日本子ども虐待防止学会三重大会の特別企画「妊娠期から始める母と子のきずなづくり」、及び兵庫県甲南女子大学の特別企画「これから生まれてくる子どもと母親へのサポート」にて開催された、国内初のドゥーラについてのシンポジウム。媒体として用いられた、アフリカ系アメリカ人のある女性(コミュニティベース・ドゥーラ)が10代の母親たちを情熱的に支援する様子を描いたドキュメンタリー「ドゥーラ物語」を、当時イリノイ大学シカゴ校に学んでいた岸利江子氏による補足情報とともに説明し、日本におけるドゥーラサポート導入の必要性・可能性について問題提起する。


シンポジウム「新しい周産期支援モデル:ドゥーラ ~映画「ドゥーラ物語:若年妊娠の支援」より~」

2007年12月、日本子ども虐待防止学会三重大会の特別企画「妊娠期から始める母と子のきずなづくり」、及び兵庫県甲南女子大学の特別企画「これから生まれてくる子どもと母親へのサポート」で、ドゥーラについての国内初のシンポジウムが開催されました。これらのイベントでは、アフリカ系アメリカ人のある女性(コミュニティベース・ドゥーラ)が10代の母親たちを情熱的に支援する様子を描いたドキュメンタリー「ドゥーラ物語」が媒体として用いられました。映画の中のドゥーラや当モデルの開発者がシカゴから来日し、日本の小児科医・産科医・助産師をまじえたパネルディスカッションもおこなわれました。
--- --- ---
取り組む課題:
[A] 上の本文抜粋の内容と次の(i)〜(iii)の記述が合っているかどうかを、それぞれ「はい」か「いいえ」で答えなさい。あわせて、判断の決め手となる本文抜粋の語句をそのまま引用しなさい。(i) シンポジウムは2007年12月に開催された。(ii) 「ドゥーラ物語」は20代の母親たちを支援する様子を描いている。(iii) パネルディスカッションには日本の小児科医・産科医・助産師が加わった。
[B] 上の本文抜粋によると、パネルディスカッションに加わった日本の職種は何か。すべて挙げなさい。

[保存資料]
--- --- ---
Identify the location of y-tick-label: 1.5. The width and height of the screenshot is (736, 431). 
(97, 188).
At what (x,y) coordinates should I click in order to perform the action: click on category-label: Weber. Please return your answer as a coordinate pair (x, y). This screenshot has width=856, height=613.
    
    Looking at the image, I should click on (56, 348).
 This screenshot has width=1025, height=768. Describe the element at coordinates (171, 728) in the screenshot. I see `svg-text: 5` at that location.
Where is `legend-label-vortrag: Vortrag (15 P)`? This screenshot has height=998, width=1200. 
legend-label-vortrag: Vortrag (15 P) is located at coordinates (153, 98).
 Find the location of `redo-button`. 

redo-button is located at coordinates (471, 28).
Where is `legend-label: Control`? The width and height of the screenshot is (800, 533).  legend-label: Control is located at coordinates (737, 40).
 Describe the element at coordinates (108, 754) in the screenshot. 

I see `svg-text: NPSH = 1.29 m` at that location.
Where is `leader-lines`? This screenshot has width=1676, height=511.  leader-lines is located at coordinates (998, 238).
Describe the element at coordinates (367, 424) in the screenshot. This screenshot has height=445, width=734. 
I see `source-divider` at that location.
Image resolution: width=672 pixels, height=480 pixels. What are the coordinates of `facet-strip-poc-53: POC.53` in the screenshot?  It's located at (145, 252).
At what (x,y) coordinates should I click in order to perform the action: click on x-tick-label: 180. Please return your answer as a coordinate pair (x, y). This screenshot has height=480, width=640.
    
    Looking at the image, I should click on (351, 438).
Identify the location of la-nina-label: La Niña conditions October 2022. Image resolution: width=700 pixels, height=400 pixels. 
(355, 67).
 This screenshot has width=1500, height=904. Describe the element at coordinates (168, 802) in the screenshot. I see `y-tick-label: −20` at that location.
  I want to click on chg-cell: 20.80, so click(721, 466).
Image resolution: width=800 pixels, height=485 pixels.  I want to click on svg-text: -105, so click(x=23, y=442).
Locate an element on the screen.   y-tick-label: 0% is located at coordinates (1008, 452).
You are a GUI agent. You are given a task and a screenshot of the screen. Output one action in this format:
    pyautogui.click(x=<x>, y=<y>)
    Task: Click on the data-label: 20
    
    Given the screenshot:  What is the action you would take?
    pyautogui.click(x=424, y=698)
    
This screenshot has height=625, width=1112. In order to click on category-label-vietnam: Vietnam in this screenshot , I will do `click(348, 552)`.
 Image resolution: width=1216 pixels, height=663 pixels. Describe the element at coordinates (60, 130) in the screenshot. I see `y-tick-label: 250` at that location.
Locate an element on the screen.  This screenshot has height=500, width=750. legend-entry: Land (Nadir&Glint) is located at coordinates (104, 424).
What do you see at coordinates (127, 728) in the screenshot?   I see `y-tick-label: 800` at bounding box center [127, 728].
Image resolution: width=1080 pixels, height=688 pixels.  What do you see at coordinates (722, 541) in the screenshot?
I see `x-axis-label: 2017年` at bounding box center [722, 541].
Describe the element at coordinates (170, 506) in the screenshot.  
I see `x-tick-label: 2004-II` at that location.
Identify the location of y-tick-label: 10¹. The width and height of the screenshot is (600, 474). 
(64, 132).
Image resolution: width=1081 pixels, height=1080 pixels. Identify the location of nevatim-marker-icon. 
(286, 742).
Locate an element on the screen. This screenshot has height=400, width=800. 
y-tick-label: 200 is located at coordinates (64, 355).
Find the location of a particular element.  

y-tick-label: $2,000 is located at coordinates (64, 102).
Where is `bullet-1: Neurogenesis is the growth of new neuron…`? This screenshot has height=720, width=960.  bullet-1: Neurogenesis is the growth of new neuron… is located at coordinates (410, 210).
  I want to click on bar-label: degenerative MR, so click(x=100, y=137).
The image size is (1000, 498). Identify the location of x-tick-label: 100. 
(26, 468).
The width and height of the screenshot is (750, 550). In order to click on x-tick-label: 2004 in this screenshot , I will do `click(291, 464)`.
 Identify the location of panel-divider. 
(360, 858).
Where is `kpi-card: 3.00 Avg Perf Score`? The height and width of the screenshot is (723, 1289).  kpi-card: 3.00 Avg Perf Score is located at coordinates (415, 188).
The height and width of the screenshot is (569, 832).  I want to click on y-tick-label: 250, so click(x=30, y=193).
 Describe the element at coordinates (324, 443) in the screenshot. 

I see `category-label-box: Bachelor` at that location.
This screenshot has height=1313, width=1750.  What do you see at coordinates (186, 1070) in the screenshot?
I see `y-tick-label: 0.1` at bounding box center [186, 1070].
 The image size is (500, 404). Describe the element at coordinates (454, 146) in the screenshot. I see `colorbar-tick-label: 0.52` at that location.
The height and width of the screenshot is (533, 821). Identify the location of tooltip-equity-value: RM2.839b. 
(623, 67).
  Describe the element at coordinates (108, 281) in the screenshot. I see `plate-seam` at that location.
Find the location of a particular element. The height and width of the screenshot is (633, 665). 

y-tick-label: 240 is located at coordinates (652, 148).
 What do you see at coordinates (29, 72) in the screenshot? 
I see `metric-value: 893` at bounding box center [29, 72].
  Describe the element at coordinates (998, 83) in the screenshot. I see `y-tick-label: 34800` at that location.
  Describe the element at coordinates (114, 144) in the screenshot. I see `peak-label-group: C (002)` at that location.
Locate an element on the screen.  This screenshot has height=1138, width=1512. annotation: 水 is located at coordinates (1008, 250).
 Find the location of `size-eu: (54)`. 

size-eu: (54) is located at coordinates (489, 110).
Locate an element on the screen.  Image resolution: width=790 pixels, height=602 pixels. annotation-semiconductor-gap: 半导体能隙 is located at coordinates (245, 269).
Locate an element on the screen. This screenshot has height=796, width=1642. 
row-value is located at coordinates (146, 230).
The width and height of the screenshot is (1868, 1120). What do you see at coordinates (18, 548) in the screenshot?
--- --- ---
期待される解答:
[A]
(i) はい:「2007年12月、日本子ども虐待防止学会三重大会の特別企画」
(ii) いいえ:「10代の母親たちを情熱的に支援する様子を描いた」
(iii) はい:「日本の小児科医・産科医・助産師をまじえたパネルディスカッションもおこなわれました」

[B] 小児科医、産科医、助産師